Good is an adjective, which means it modifies a noun. For example: This is a good book. (The adjective good is modifying the noun book).
Well is an adverb. Therefore, it modifies a verb. For example: He writes well. (The adverb well is modifying the verb writes).
This is the general rule and there is hardly any confusion in this. So, where does the confusion arise? Let’s take the similarity in the meanings first.
“He writes well” means “he is good at writing”. It’s the structure of the sentence that differentiates good from well.

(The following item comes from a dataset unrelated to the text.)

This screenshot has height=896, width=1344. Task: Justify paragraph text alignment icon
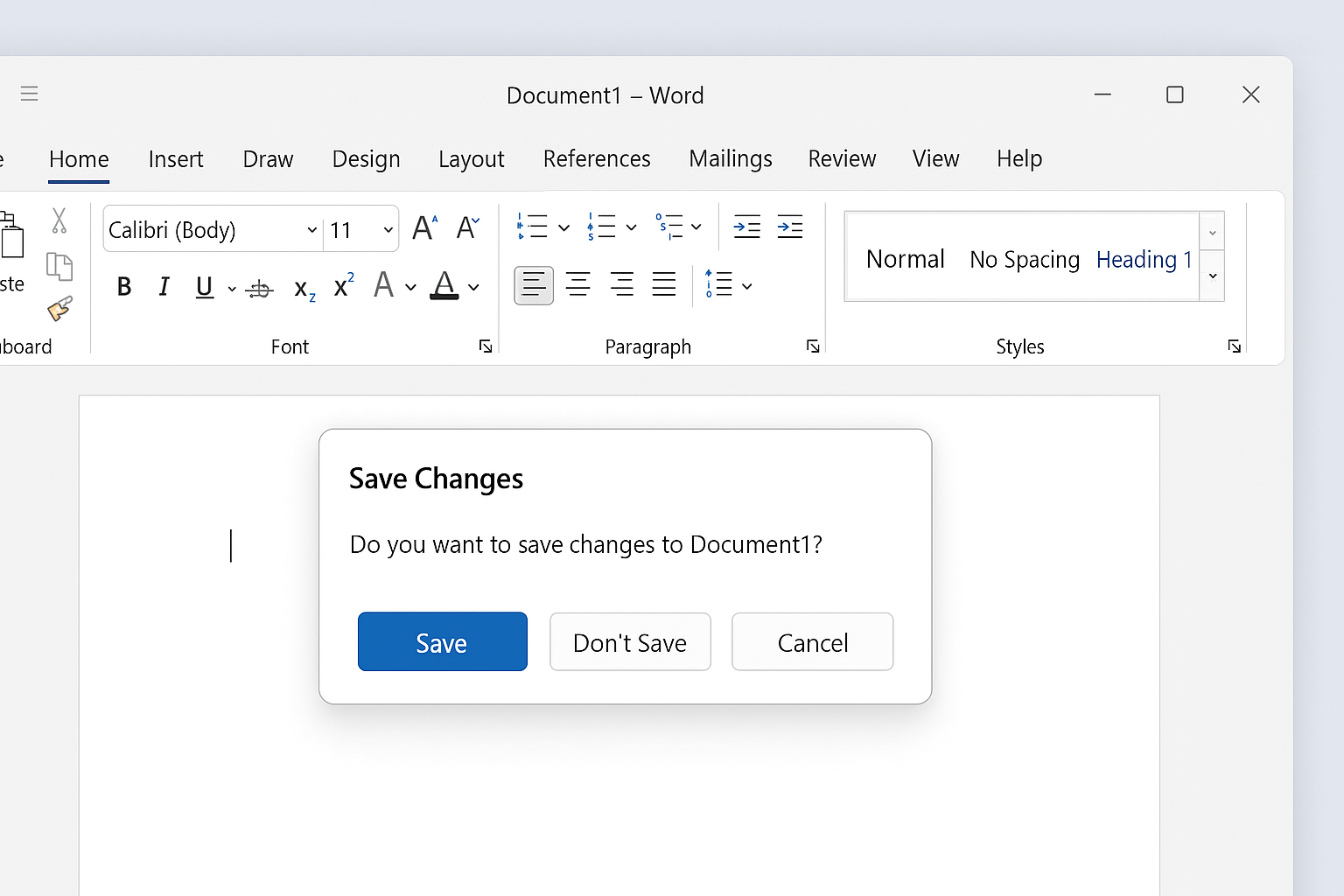tap(664, 285)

Now the confusion between adjectives and adverbs: The reason for the confusion here is that well can be used both as an adverb and as a predicate adjective. In the previous example (He writes well) well is an adverb. Now take the question “How are you?” This can be answered as “I am well”, well here being a predicate adjective (modifying I and am being a linking verb), not an adverb. Hence, the confusion – between a predicate adjective and an adjective. These are taken to be the same, so very often you will hear “I am good” in reply to “How are you?” But this is incorrect, because good is an adjective and cannot be used as an adverb or as a predicate adjective.

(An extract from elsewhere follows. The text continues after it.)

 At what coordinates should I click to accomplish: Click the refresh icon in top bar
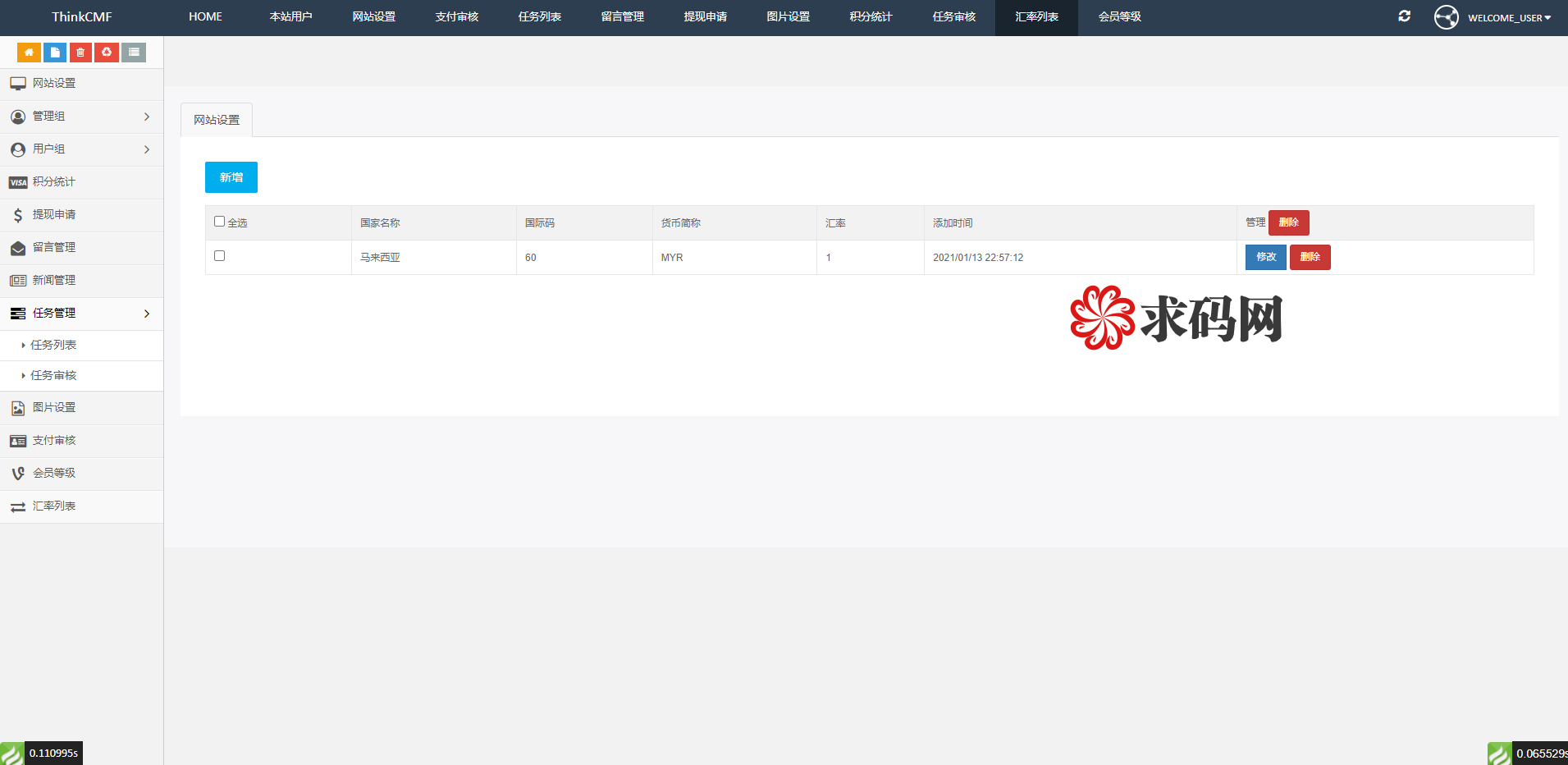[x=1404, y=16]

Many people say that it is grammatically correct to say “I am good” in reply to “How are you?” Yes, “I am good” is grammatically correct, but not in reply to “How are you?” When you reply to the question, you are referring to your health, how you are feeling; you cannot feel good, you feel well. The time when “I am good” is grammatically correct is when the question is a general one and not specifically relating to your health. In other words, “I am good” is correct when you mean to say that you are decent, virtuous, or skilful.
Confused? Many people do get confused, that’s why the errors in the use of the words. But if you understand the meanings and uses of these two words, you can never go wrong.
Any other thoughts on the use of good and well?